• PROMPT:
Give back, exactly and with nothing else, the lines running from the one that contains "Select the row 10 header" to the end of the entries below; do not include pictures.

*-*-*

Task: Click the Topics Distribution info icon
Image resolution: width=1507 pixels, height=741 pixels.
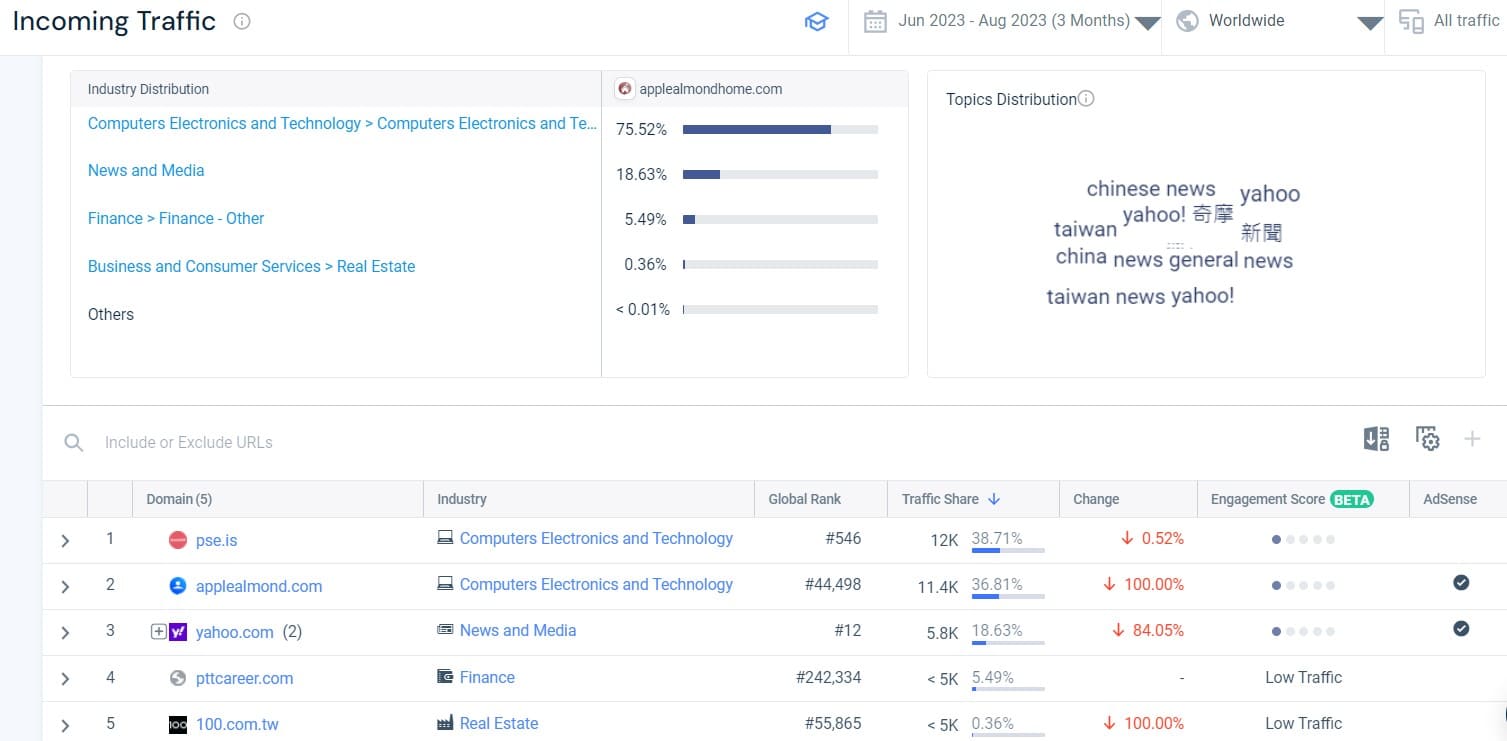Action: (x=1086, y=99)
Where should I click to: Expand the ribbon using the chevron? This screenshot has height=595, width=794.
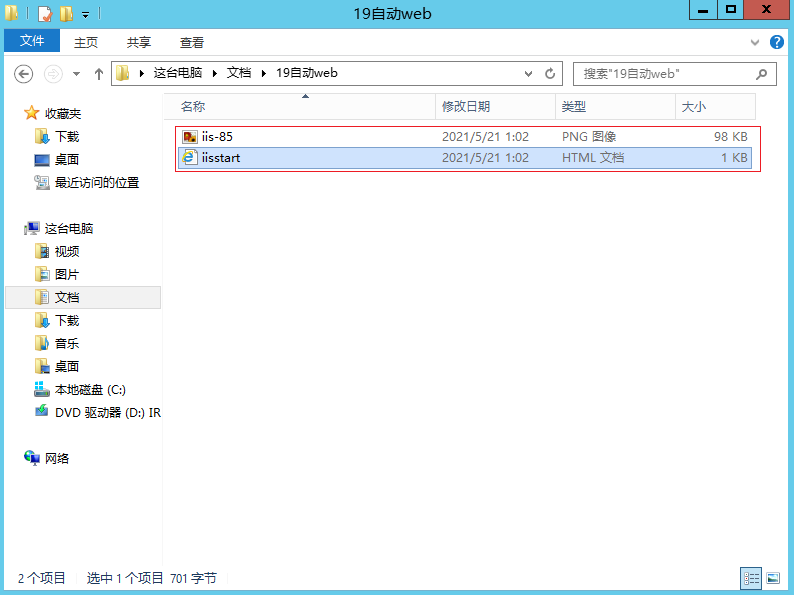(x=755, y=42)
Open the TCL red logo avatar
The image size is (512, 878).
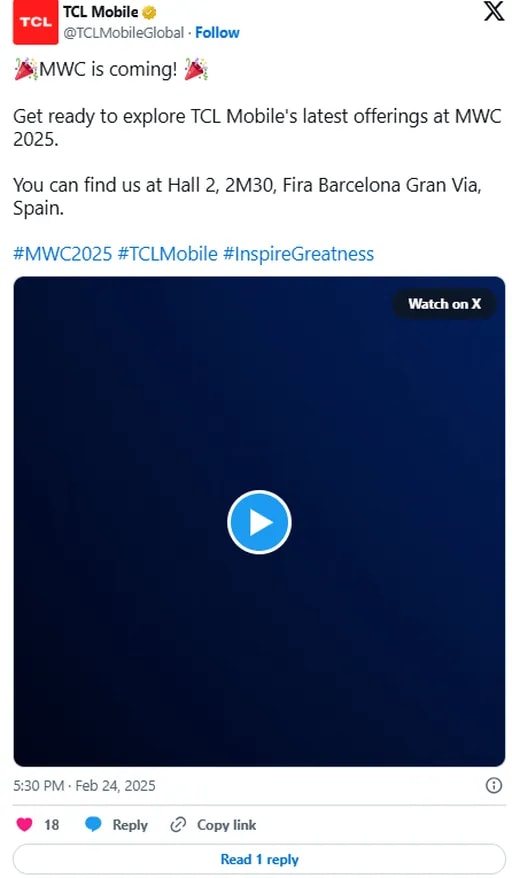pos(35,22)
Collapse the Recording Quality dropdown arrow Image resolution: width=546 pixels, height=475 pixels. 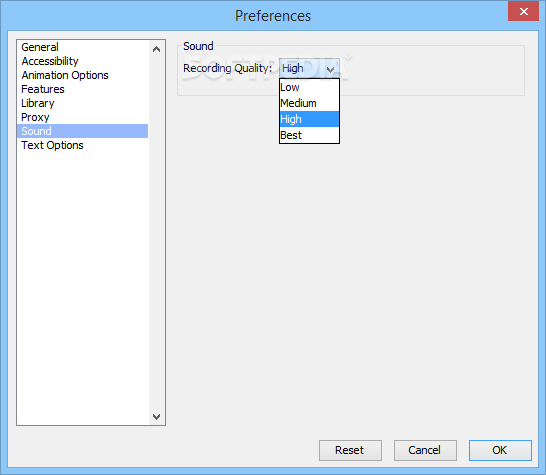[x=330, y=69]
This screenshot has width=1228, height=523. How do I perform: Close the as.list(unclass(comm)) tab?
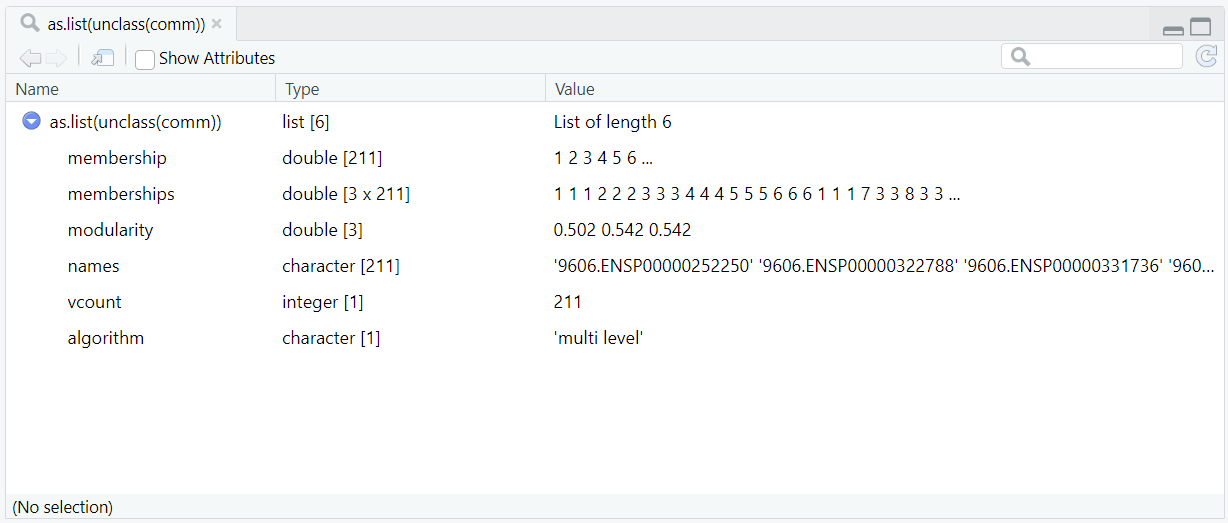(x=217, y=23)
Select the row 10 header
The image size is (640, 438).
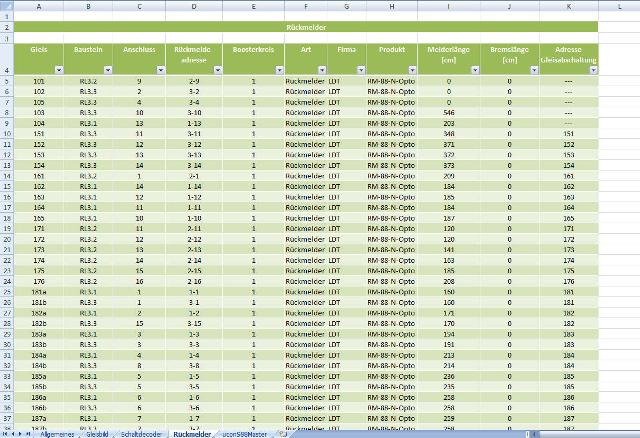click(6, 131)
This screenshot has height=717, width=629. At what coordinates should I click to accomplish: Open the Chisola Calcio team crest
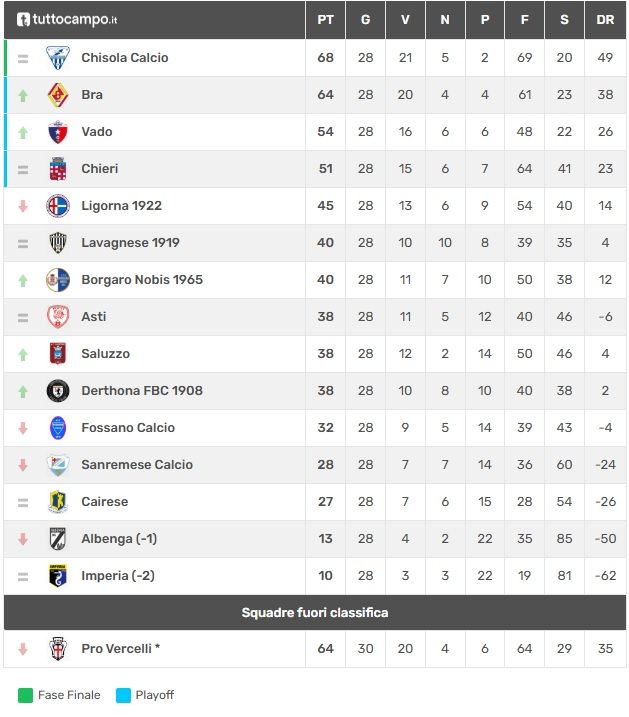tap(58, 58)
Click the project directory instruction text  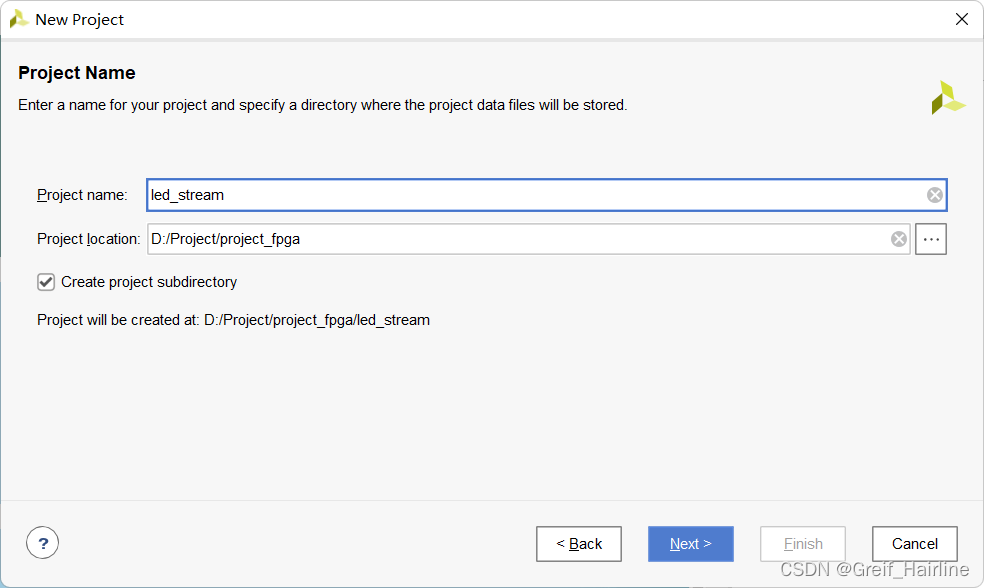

*-*-*

• OUTPUT BELOW:
Select the row 10 header
The image size is (640, 438).
click(6, 131)
This screenshot has height=717, width=629. At what coordinates should I click to accomplish: Open the Chisola Calcio team crest
tap(58, 58)
Click the project directory instruction text  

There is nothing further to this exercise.